He grew up in Boston, Massachusetts in a family of five he describes as "very blue collar." His mother was a factory worker and his father worked for the Chelsea fruit market. He attended Boston public schools until the seventh grade, when he received a six-year scholarship to the Milton Academy, a small, private New England boarding school. It was there that he first became interested in writing for the theatre and where he contributed what he has called "terrible, terrible plays" as a result of the school's tradition of presenting original student work. He went on to concentrate in theatre at Sarah Lawrence College, and was accepted into the highly prestigious Lila Acheson Wallace American Playwrights Program at the Juilliard School, where he wrote under the tutelage of Marsha Norman and Christopher Durang.
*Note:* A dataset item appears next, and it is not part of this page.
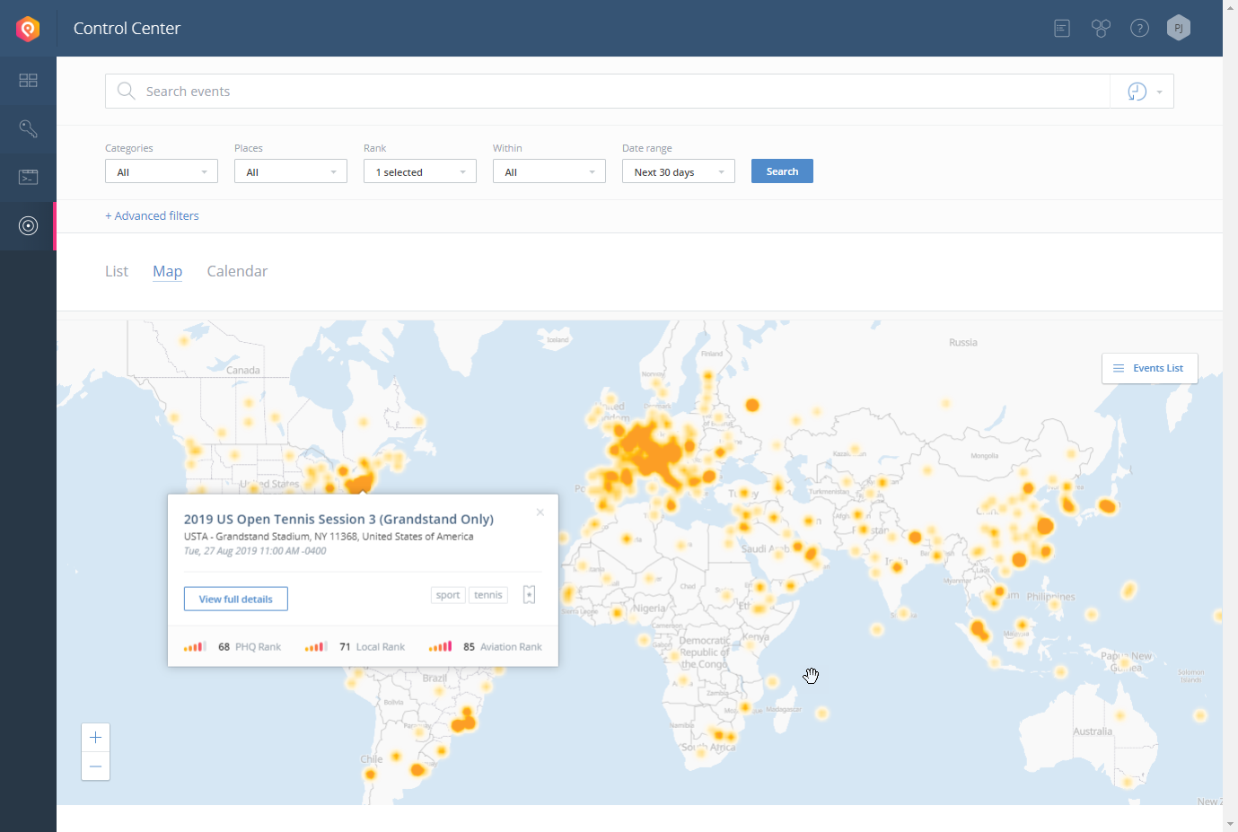Open the dashboard grid icon in sidebar
This screenshot has width=1238, height=832.
(x=28, y=81)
Lindsay-Abaire has received commissions from South Coast Repertory, Dance Theater Workshop, and the Jerome Foundation, as well as awards from the Berilla Kerr Foundation, the Lincoln Center LeComte du Nuoy Fund, Mixed Blood Theater, Primary Stages, the Tennessee Williams/ New Orleans Literary Festival, and the South Carolina Playwrights Festival.
Among his influences, Lindsay-Abaire lists playwrights John Guare, Edward Albee, Georges Feydeau, Eugène Ionesco, and George S. Kaufman and Moss Hart, 1930s screwball comedy films My Man Godfrey, Twentieth Century, and "anything by Preston Sturges, Frank Capra, the Marx Brothers, and Abbott and Costello." Walking a fine line between grave reality and joyous lunacy, the world of his plays is often dark, funny, blithe, enigmatic, hopeful, ironic, and somewhat cockeyed. "My plays tend to be peopled with outsiders in search of clarity."
He returned to the scene of his Fuddy Meers success, the Manhattan Theatre Club, with Wonder of the World, starring Sarah Jessica Parker, about a wife who suddenly leaves her husband and hops a bus to Niagara Falls in search of freedom, enlightenment, and the meaning of life. Other plays include Rabbit Hole, produced in 2006 with Cynthia Nixon, Tyne Daly, and John Slattery, for which he was nominated for a Tony Award for Best Play, Kimberly Akimbo (2000), Wonder of the World (2000), Dotting and Dashing (1999), Snow Angel (1999), The L'il Plays (1997,) and A Devil Inside (1997).
Lindsay-Abaire also has writing credit on two screenplays, Robots (2006) and Inkheart (2007).
Lindsay-Abaire's most recent project is the book for the musical High Fidelity. He is also providing the book and lyrics for the musical "Shrek".
He is married to actress Christine Lindsay-Abaire.